There is an English woman in our craft group that does these eggs every Easter. I am amazed at the thought that a beginner could actually do these. They are beautiful. Each year she has been giving a finished egg to the others (knitters & quilters) in the group that have not made an egg. Your eggs are also lovely.


----------



## Gundi2 (May 25, 2012)

lovely,wish i could do that.


----------



## glenniemae (Mar 13, 2011)

:thumbup: :thumbup: :thumbup:


----------



## Kiwiflynn (Aug 6, 2013)

They are beautiful!


----------



## edithann (Feb 12, 2011)

What a gorgeous collection. You are talented.
:thumbup: :thumbup: :thumbup:


----------



## rujam (Aug 19, 2011)

So beautiful. :thumbup:


----------



## grannysk (Nov 7, 2011)

Awesome :thumbup: :thumbup:


----------



## lsatkow (Mar 1, 2013)

What beautiful work.


----------



## chrisknits1966 (Sep 23, 2012)

They are lovely wished I could do something like 
that.


----------



## marianikole (Aug 29, 2011)

Wow, amazing work.
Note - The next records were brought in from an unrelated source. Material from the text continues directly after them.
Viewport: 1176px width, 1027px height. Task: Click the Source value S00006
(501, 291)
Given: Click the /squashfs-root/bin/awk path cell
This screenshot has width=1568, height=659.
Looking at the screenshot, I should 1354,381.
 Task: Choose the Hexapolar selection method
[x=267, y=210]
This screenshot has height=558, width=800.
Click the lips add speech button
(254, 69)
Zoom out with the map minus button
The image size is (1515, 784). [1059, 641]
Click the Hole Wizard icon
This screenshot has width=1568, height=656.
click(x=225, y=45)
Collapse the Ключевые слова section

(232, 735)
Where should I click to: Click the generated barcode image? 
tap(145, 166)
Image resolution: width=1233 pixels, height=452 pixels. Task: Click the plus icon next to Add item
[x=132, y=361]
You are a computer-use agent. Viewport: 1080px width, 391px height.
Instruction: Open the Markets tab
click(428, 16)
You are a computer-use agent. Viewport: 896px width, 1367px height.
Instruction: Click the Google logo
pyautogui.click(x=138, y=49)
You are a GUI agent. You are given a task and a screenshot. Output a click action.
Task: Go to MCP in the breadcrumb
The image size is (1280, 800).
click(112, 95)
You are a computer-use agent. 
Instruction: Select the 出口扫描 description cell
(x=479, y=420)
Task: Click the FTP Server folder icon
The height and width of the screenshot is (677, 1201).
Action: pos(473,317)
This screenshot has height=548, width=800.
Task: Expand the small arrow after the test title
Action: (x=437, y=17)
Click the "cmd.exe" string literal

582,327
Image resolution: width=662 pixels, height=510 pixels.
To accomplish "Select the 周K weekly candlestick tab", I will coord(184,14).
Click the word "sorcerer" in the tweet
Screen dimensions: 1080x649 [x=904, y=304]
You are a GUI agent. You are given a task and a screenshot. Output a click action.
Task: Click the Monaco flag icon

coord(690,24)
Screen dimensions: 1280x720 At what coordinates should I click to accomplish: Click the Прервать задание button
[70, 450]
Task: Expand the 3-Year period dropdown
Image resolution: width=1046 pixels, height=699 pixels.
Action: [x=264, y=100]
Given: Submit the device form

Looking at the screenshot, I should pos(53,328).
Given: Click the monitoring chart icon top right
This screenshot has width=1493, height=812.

You are VERY good.


----------



## Doubledee (May 29, 2013)

Love them, esp the blues.


----------



## Lovemygreys (Apr 4, 2011)

A ukranian woman down the street taught my grandmother how to do these and she taught me. I haven't done any in years. Now I see they have tools to do them with. The way I was taught was to put a metal straight pin (with the little flat metal top) into a eraser on a pencil and a bees wax candle. We lit the candle dipped the head of the pin into the melted wax and drew our design with the pin head. It took 2-3 hrs per egg. They are beautiful and you did an excellent job.


----------



## Rachelle (Apr 7, 2011)

They are absolutely beautiful. Such intricate work. You are good.


----------



## Cassews (Apr 10, 2013)

Very pretty ....


----------



## Jedmo (Jan 21, 2013)

They are wonderful


----------